Wendy Vanden Berg-Foels

Associate Advisor

Harold Brody

Field of Study

Materials Science


Doctor of Philosophy

Open Access

Open Access


Bone tissue engineering is employed to help enhance regeneration of bone tissue that may have difficulty of achieving sufficient healing on its own. As bones tend to break in irregular manners, methods to produce engineered scaffolds more closely fitting the geometry of the defective tissue are desirable.
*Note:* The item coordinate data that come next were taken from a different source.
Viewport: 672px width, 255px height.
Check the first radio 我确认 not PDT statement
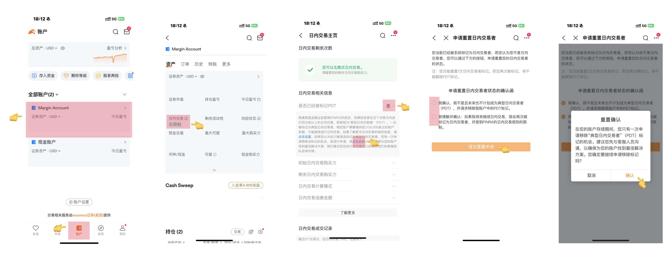[x=434, y=103]
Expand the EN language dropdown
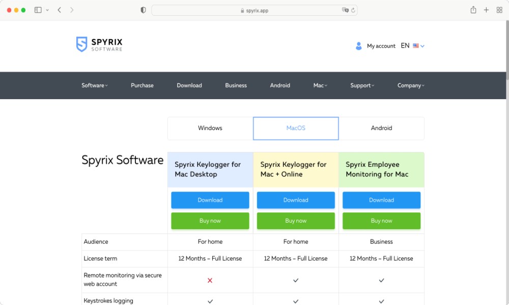This screenshot has width=509, height=305. tap(413, 46)
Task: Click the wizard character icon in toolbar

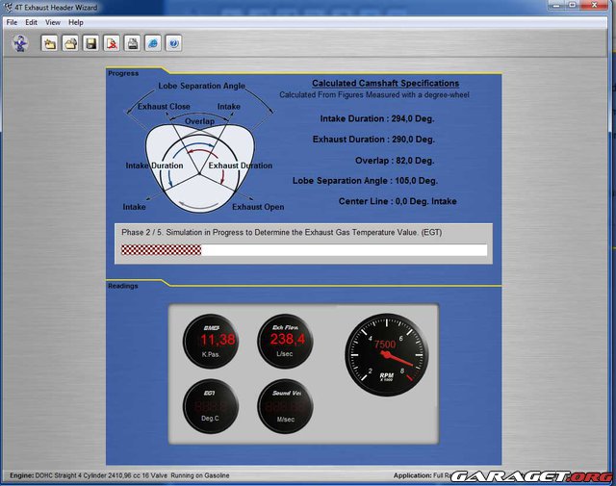Action: click(18, 43)
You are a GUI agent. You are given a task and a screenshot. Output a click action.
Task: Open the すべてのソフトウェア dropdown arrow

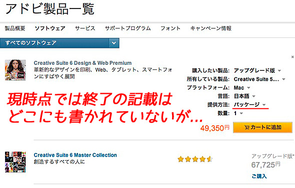[114, 43]
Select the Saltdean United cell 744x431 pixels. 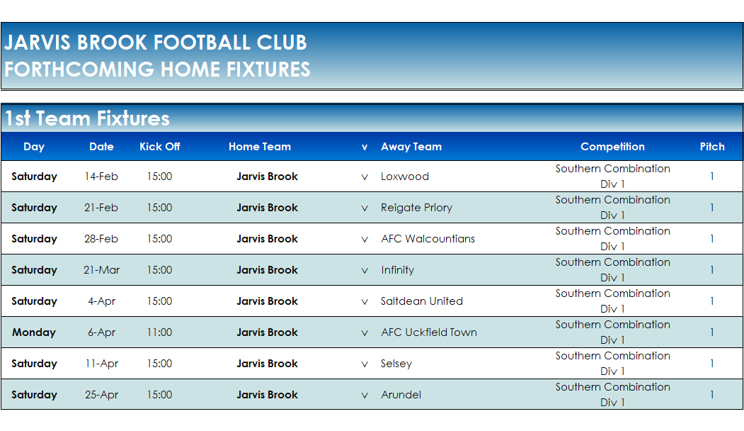click(x=422, y=301)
Current techniques to produce engineered bone tissue constructs result in stiff, rigid scaffolds with limited plasticity and ability to form irregular architectures. Additionally, processing methods limit the feasibility to uniformly incorporate live cells into the scaffolds for enhanced uniform healing. The use of hydrogel materials for bone tissue engineering has gained interest due to their high water content and interwoven structure mimicking that of the natural extracellular matrix, rendering them favorable for live cell incorporation. Alginate is a hydrogel with materials properties allowing manipulation in a variety of ways for numerous applications, including injectable fillers, 3D printing, drug and growth factor delivery, cell encapsulation and many more.

In this work, the gelation properties of a series of alginate hydrogel formulations were thoroughly studied and control of the gelation rate was established by varying component concentrations. An optimal hydrogel system was developed with a gelation time appropriate in a surgical setting and composition capable of aiding in new bone formation, confirmed through various characterization techniques. A systematic investigation was then conducted using the knowledge gained to determine the feasibility of their use in 3D printing. As a result, an alginate-polyvinyl alcohol-hydroxyapatite formulation was developed with optimal rheological properties allowing encapsulation of MC3T3 cells and 3D bioprinting of scaffolds with high shape fidelity and cell viability. Degradation studies showed the scaffolds maintained sufficient mechanical stability to support cell life in culture. In vitro evaluations were then conducted to determine the capacity of the formulations to support cell viability and promote cell proliferation. A synergistic effect was discovered, highlighting the need for both sufficient cell adhesion modalities in the matrix and appropriate scaffold mechanical rigidity.

Thus, the development of these alginate hydrogel systems can provide more personalized treatment options for bone repair with potential to enhance bone tissue regeneration.